EPG Baskets Koblenz feiern überraschenden Aufstieg in der ProA
EPG Baskets Koblenz haben in der 2. Basketball-Bundesliga ProA eine beeindruckende Wende geschafft. Nach Jahren des Kampfes gegen den Abstieg belegt das Team nun Platz 10 – sechs Ränge besser als zur gleichen Zeit im Vorjahr. Die Fans begeistern sich für den frischen, offensiv ausgerichteten Spielstil der Mannschaft unter der neuen Führung.
Der Aufschwung begann mit einem kompletten Umbruch im Kader und beim Trainerstab. Stephan Dohrn, ein aufstrebender Name im deutschen Basketball, übernahm das Amt des Cheftrainers, nachdem er die Dragons Rhöndorf 2024 zum ProB-Titel geführt hatte. Mit ihm kam ein taktischer Wandel und eine unterhaltsamere Spielweise.
Trotz der Fortschritte diente die knappe Niederlage gegen den abstiegsbedrohten Konkurrenten Paderborn am 23. März 2023 als Mahnung, dass noch Arbeit vor der Mannschaft liegt. Small Forward Jannis Sonnefeld bleibt zuversichtlich, was den Einzug in die Playoffs angeht – das Team peilt Platz acht an. Gleichzeitig hat Trainer Dohrn ein langfristigeres Ziel gesteckt: Bis zur Saison 2028/29 soll ein Platz unter den Top Vier erreicht werden.
Hinter den Kulissen setzt Sportdirektor Thomas Klein auf einen bedachten Ansatz. Zwar strebt der Verein nach schnellem Erfolg, doch betont er die Bedeutung eines stetigen und nachhaltigen Wachstums. Im Fokus steht der Aufbau einer Mannschaft, die über Jahre hinweg an der Spitze mithalten kann.
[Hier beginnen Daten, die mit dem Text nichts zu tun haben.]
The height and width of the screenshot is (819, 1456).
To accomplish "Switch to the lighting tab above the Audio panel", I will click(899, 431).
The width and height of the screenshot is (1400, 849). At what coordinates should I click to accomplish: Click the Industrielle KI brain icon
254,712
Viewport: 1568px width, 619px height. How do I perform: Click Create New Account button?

Der Aufstieg Koblenzs in der Tabelle spiegelt sowohl taktische Veränderungen als auch erneuerten Ehrgeiz wider. Der Klub vereint nun kurzfristige Playoff-Hoffnungen mit einer langfristigen Vision unter Dohrns Führung. Sollte die Entwicklung so weitergehen, könnte sich das Team bald als konstante Kraft in der ProA etablieren.